• **PETUNJUK**:
(A) Tentukan apakah setiap pernyataan berikut sesuai dengan teks tentang bersyukur dahulu dan sekarang. Jawab ya atau tidak, lalu kutip kata-kata penentunya dari teks.
(i) Semasa kecil, penulis mengira menjadi orang dewasa kelihatannya lebih enak.
(ii) Setelah dewasa, penulis tetap menganggap menjadi orang dewasa lebih enak.
(iii) Menurut teks, kesalahan yang dilakukan anak-anak tidak akan dimaklumi.
(B) Teruskan tulisan tentang bersyukur semasa kecil dan setelah dewasa itu, mulai sesudah kalimat terakhirnya.

--- TEKS YANG DITAMPILKAN ---

Halaman

Rabu, 05 Desember 2018

Berbedakah Bersyukurku? Antara Dahulu dan Sekarang

Dahulu ketika kecil aku pernah berfikir bahwa menjadi orang dewasa itu kelihatanya lebih enak. Bisa lebih banyak melakukan kegiatan tanpa ada yang melarang, kumpul - kumpul sama teman tanpa harus disuruh pulang, bisa pergi kemanapun dan kapanpun sesuka hati.
Tetapi ketika sudah dewasa ternyata pemikiranku menjadi sebaliknya, lebih enak menjadi anak - anak...

Tidak harus berpikir tentang beban tanggung jawab, tidak perlu memikirkan status sosial, bisa acuh tak acuh pada lingkungan sekitar, bahkan melakukan sebuah kesalahan pun pasti dimaklumi kerena masih anak - anak.

--- DATA YANG DIBERIKAN ---

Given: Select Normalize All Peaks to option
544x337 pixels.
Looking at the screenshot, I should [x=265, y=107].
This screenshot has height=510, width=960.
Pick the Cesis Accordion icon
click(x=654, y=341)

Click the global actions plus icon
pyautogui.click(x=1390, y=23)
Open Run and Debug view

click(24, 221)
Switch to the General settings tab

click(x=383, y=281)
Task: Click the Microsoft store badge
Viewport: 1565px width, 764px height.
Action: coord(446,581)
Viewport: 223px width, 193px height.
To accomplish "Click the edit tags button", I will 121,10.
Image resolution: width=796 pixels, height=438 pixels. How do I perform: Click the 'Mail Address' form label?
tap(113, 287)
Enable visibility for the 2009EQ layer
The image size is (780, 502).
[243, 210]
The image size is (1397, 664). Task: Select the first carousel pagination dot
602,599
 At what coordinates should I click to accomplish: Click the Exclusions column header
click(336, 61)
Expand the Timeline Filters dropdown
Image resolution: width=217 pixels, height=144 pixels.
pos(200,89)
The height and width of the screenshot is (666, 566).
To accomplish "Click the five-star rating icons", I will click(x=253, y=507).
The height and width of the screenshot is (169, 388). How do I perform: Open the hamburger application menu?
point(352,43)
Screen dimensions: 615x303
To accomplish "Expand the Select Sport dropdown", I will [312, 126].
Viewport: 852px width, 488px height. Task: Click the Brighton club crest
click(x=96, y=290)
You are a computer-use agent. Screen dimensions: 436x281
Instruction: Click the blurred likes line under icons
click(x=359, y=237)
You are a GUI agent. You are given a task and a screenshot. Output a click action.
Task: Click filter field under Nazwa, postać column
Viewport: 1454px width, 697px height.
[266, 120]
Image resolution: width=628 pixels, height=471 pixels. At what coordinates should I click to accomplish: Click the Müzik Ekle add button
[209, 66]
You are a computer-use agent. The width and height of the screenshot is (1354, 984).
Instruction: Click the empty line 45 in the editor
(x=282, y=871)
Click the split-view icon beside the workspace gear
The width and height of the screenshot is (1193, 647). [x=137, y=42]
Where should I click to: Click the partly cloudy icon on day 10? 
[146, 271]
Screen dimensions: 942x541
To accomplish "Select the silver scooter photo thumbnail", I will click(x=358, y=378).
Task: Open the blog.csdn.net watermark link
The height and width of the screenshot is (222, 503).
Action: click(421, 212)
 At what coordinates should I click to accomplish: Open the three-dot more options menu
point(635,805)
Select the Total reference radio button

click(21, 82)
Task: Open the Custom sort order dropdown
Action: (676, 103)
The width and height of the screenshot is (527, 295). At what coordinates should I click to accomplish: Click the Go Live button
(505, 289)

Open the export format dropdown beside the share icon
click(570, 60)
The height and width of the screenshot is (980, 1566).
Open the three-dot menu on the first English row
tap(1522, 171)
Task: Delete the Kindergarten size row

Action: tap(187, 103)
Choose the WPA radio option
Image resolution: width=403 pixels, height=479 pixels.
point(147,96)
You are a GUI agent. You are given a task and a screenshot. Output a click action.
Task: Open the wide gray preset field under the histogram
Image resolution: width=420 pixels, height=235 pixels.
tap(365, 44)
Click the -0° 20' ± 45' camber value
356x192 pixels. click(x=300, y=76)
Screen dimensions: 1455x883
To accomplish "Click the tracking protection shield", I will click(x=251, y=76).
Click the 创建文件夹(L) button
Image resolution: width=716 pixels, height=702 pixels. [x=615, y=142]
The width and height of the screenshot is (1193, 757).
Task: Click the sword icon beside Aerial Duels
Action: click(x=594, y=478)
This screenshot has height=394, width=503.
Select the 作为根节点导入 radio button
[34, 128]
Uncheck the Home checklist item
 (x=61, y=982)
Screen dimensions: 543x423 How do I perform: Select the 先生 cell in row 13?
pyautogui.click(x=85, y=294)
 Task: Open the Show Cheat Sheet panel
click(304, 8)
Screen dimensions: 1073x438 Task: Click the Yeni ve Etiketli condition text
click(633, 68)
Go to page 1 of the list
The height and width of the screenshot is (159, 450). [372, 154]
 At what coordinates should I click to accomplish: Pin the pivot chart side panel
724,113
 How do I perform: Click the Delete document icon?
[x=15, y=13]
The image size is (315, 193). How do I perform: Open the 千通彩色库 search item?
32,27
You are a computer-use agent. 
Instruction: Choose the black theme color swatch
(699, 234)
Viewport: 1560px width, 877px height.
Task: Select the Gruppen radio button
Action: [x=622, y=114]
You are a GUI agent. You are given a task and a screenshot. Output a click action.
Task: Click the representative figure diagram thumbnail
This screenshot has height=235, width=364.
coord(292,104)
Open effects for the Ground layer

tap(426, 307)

---

• **JAWABAN TERTULIS**:
(A)
(i) Ya: "Dahulu ketika kecil aku pernah berfikir bahwa menjadi orang dewasa itu kelihatanya lebih enak."
(ii) Tidak: "Tetapi ketika sudah dewasa ternyata pemikiranku menjadi sebaliknya, lebih enak menjadi anak - anak..."
(iii) Tidak: "bahkan melakukan sebuah kesalahan pun pasti dimaklumi kerena masih anak - anak."

(B)
Ternyata... diriku juga bagian dari golongan orang - orang yang belum bisa menerima sebuah keadaan diri dengan ikhlas, atau kalau bahasa ngetrend nya kurang bersyukur...
He... he... he...

Begitu juga kehidupanku sebelun hari bersejarah itu, kalau aku flashback sebenarnya kehidupanku walaupun dikatakan belum mapan tetapi alhamdulillah dalam hal kebutuhan pokok tidak pernah kekurangan walaupun juga dalam kategori sederhana. Alhamdulillah nya juga sudah ada seorang istri yang menemani dan dikaruniai seorang anak. Tetapi mungkin akunya juga yang kurang (bukan tidak lho ya...) bersyukur. Dalam arti belum bisa bersyukur seperti bersyukurnya orang yang berjalan dibawah pohon kelapa dan ada buah kelapa yang jatuh tepat disampingnya tanpa mengenai tubuhnya...
Atau mungkin bersyukurnya orang yang mengalami kecelakan dari motor dan ternyata motornya masih utuh dan dirinyapun tidak mengalami luka apapun...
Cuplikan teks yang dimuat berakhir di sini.